East Islip native Rob Calabrese is entering his third season as the New York Jets quarterback coach. Calabrese was a 2008 East Islip High School graduate and captained his varsity team to the 2007 …
East Islip native Rob Calabrese is entering his third season as the New York Jets quarterback coach. Calabrese was a 2008 East Islip High School graduate and captained his varsity team to the 2007 Long Island Championship his senior year.
Calabrese was the starting quarterback for three varsity seasons and was titled the Boomer Esiason Award his junior year as Suffolk County’s top quarterback. Calabrese was a quarterback and wide receiver at University of Central Florida from 2008 to 2012, then was the quarterbacks coach at Oviedo High School in Florida for one year.
The East Islip native then coached two years at his alma mater, then came near his hometown and was a coach at Wagner for three years. After serving as the running backs coach as well as quarterbacks coach and offensive coordinator at Wagner, Calabrese reached the highest level and joined the NFL.
He spent two seasons as a coach for the Denver Broncos, serving as offensive quality control coach in 2019 and 2020. Then in 2021, he returned close his hometown, again becoming the quarterbacks coach for the New York Jets. In 2023, Calabrese will coach future Hall of Famer Aaron Rodgers and the Jets in East Rutherford.
“He’s great; having another guy from Long Island in the building is great just to be able to talk to him about certain things other people might not understand, but like I said, he’s a great coach. He knows the game well. He came from the same area as I did, so obviously there’s a sense of pride in that, and just continuing to grow and learn from all those guys is great, and to be able to bring more notoriety to Long Island each and every day is great for the both of us,” said Jeremy Ruckert.
Islip Bulletin: How did your East Islip roots help pave the way for a career in the NFL?
Calabrese: It definitely paved the way. I still do have a great relationship with Sal Ciampi, my high school coach, and he was one of the main reasons why I was able to go play college football to come from a program like East Islip, one of the most respected programs on Long Island. It was huge for me, and I think Sal has helped me out through my coaching career. We still keep in contact. We talk ball but other things as well, so he’s a good friend of mine and I really appreciate coming up through that program and what he’s done for me.
Islip Bulletin: George O’Leary, from Central Islip, was your coach at UFC. Would you talk about George O’leary?

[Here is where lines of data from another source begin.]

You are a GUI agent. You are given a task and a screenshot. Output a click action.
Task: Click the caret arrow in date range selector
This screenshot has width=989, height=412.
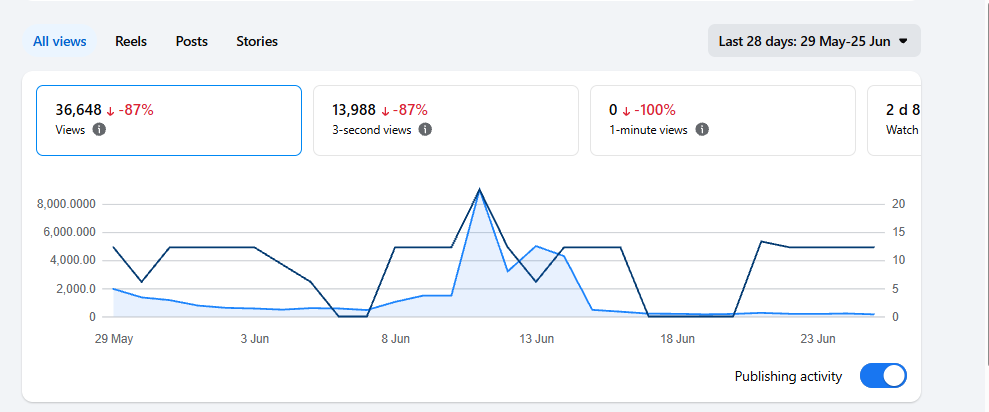pos(903,41)
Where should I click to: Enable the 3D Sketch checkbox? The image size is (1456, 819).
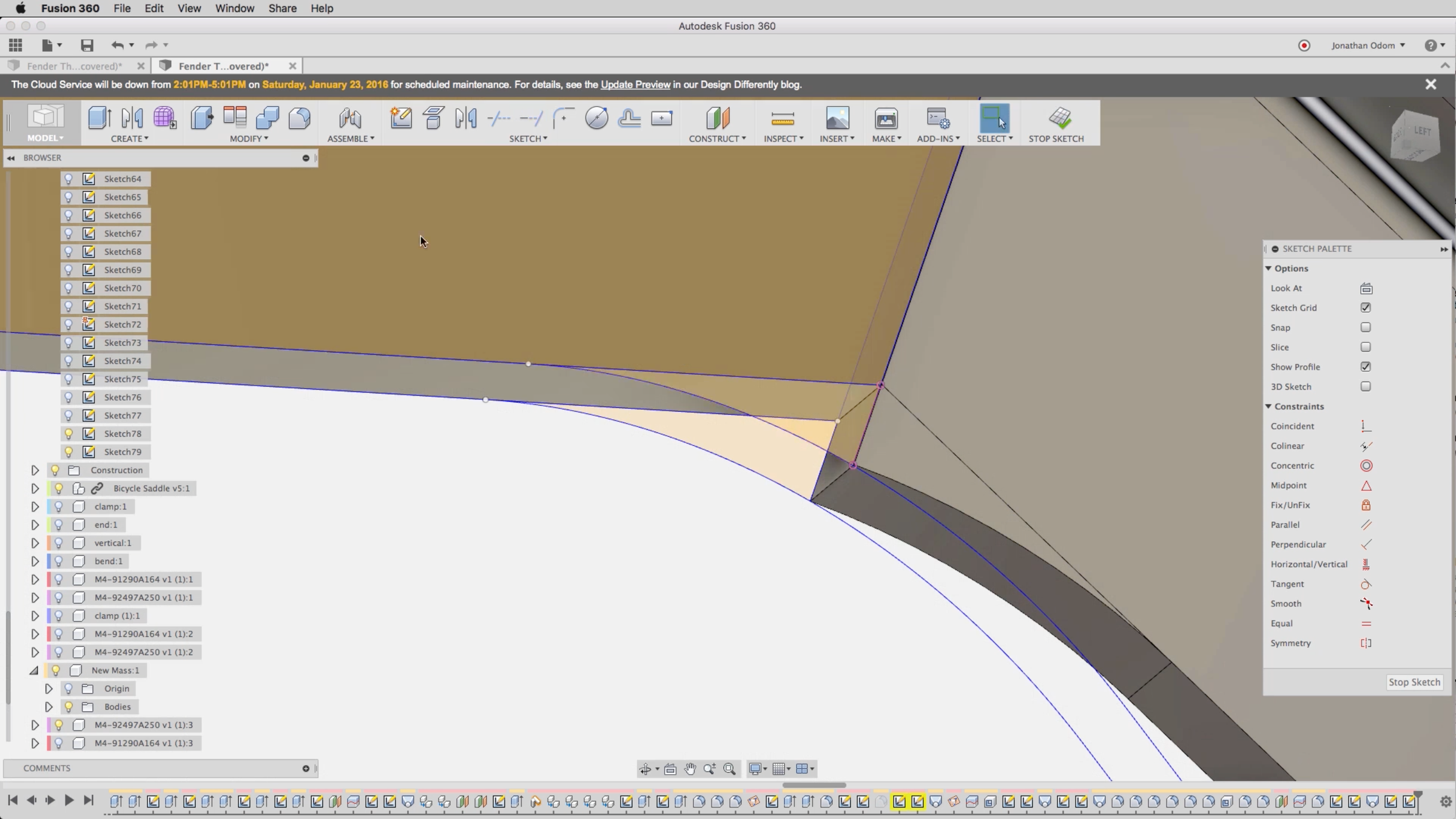tap(1365, 386)
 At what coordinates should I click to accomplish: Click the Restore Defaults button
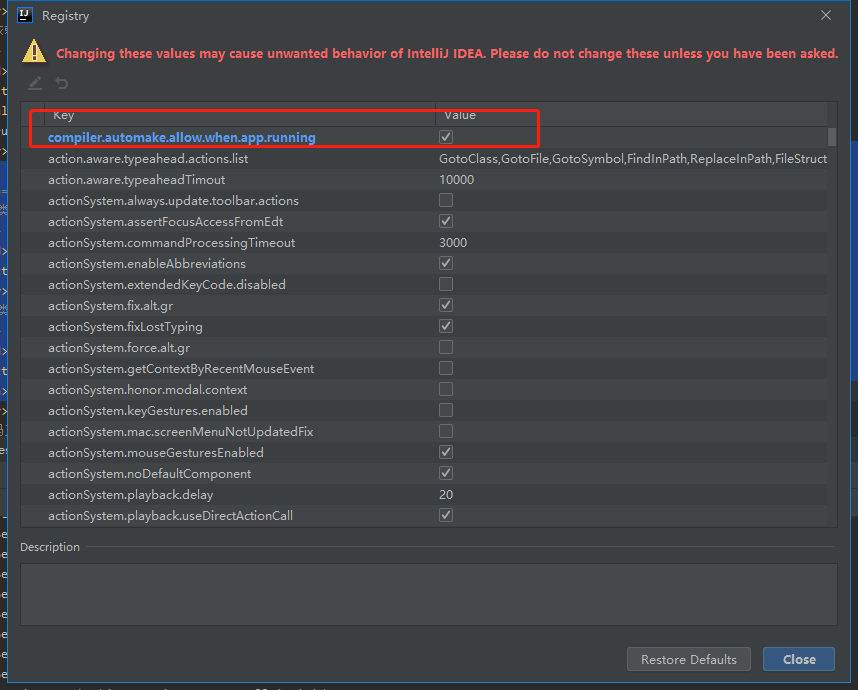click(x=688, y=659)
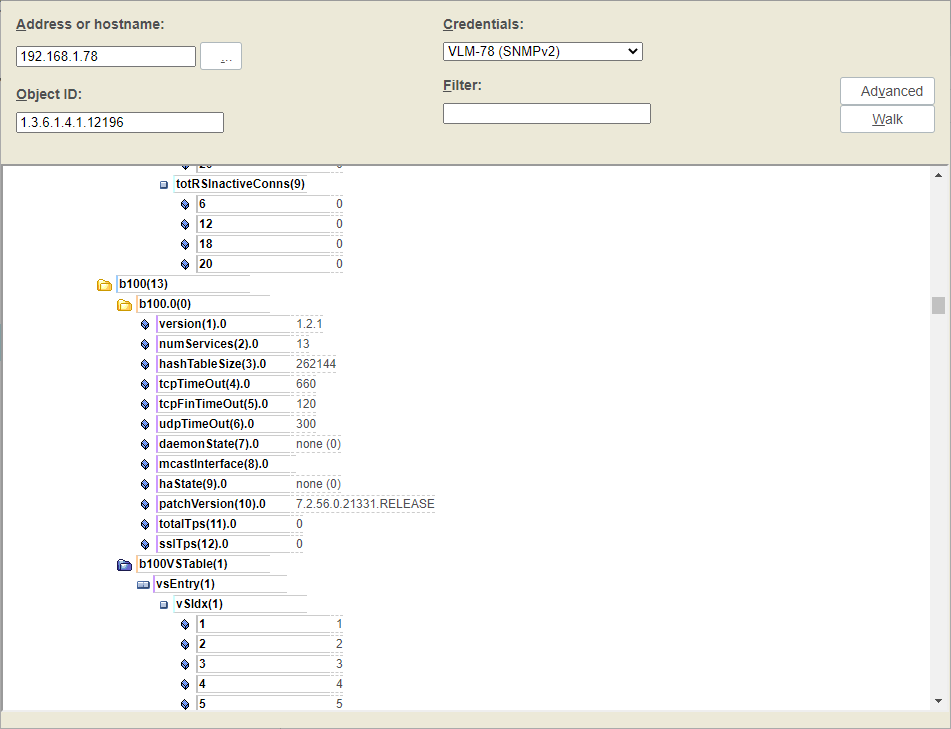
Task: Click into the Object ID field
Action: click(x=120, y=122)
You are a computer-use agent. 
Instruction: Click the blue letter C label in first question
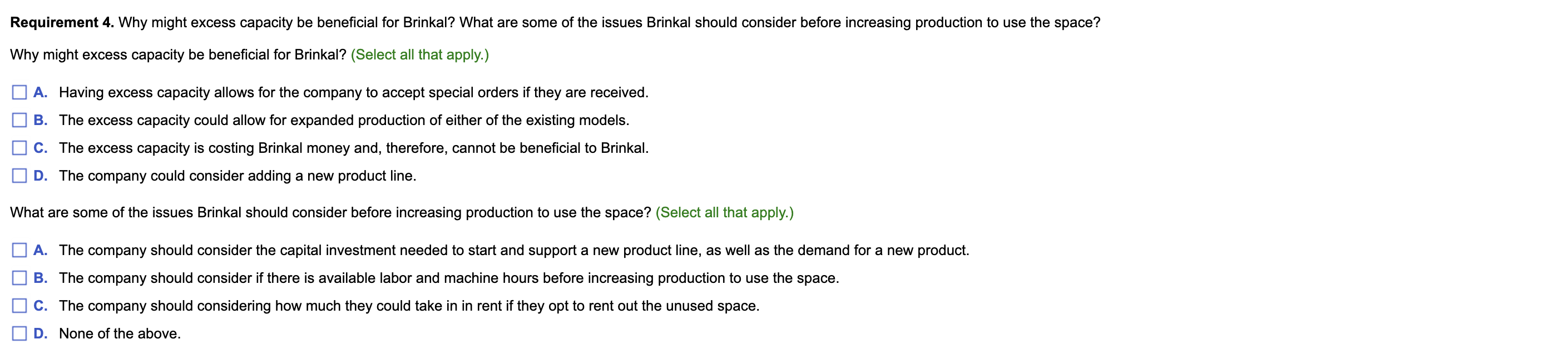(x=40, y=148)
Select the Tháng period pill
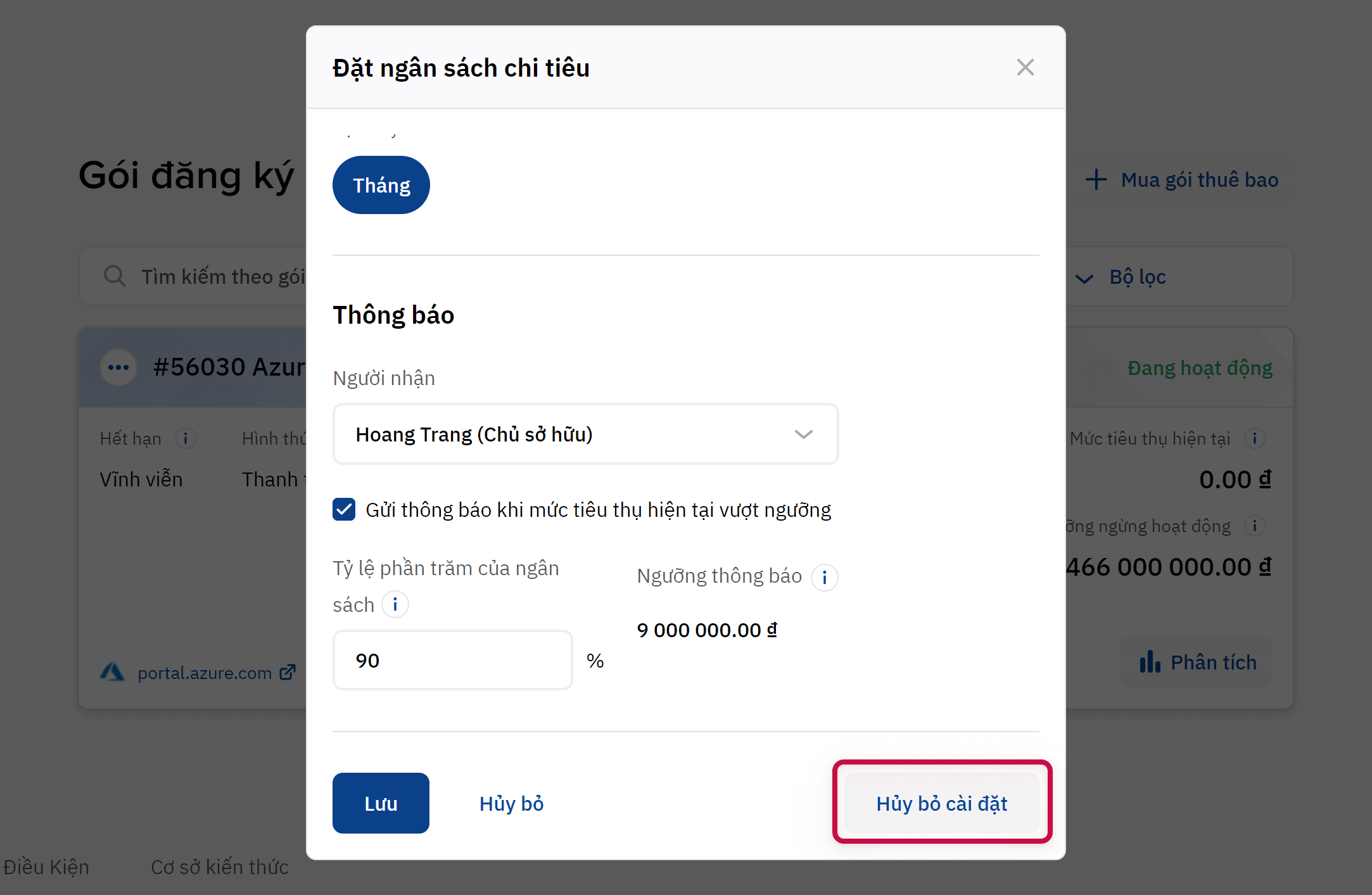Image resolution: width=1372 pixels, height=895 pixels. pos(381,185)
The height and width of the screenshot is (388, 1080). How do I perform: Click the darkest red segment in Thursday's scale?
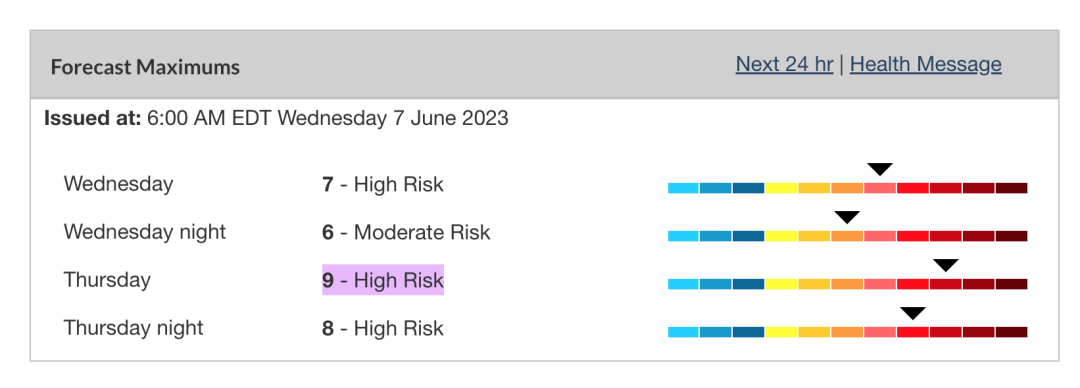pyautogui.click(x=1011, y=284)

Calabrese: Yeah, so the connection was Sal Ciampi Sr. was good friends with coach O’Leary, who coached at Central Islip at the time. Sal coached at East Islip. So, once I started getting some interest in college, he kind of showed me a little about UCF and got me in contact with coach O’Leary. I was able to be lucky enough to get an offer and go play for coach, but that was a great experience. I have a lot of respect for coach O’Leary; he’s developed me into the man I am today. From going through that program, I was really, really happy and pleased with how my college career went.
Islip Bulletin: You coached in the Senior Bowl last spring before Jeremy Ruckert got drafted, and then he got drafted by the Jets. Can you talk about that?
Calabrese: Yeah, it was cool. It was a great opportunity for our whole staff to be at the Senior Bowl and to get an in-person evaluation with these players. You go through the combine, you get to meet with these guys sporadically, but to have the players there for four days, especially Jeremy, I knew about him from Long Island, but just to get him there for that week, and I was lucky enough to be the coordinator for that game and see him operate within our system. We thought very highly of him and it all comes out that we drafted him, so it worked out.
Islip Bulletin: Do you think Jeremy will get more plays from scrimmage this season?
Calabrese: He’s developing into a player that deserves to be on the field. And I think he showed that the last game of the year against Miami. He had an opportunity, and he did the most with it. He was very physical; he caught the ball well and he did some really good things on the run game, so he’s had an outstanding camp. His athletic ability just shows up, so it’s a competitive room, but I think they all bring different value to the field, and they all deserve to be on the field.
Islip Bulletin: Is there anything in particular that you think Zach Wilson has learned from Aaron Rodgers that can benefit him either currently or in the future of his career?
Calabrese: There’s not just one thing in particular. I think myself included to be in the room with Aaron and the amount of knowledge and experience he has playing in the league this long and just where he’s at in his career with his openness to share that knowledge and make the room better for them from that standpoint. Every day is a huge opportunity for Zach to get better and he’s embraced that. He’s taken that challenge and he’s improved his overall play, his confidence. I think he’s truly enjoying the game now and a big part of it is because Aaron’s in the building.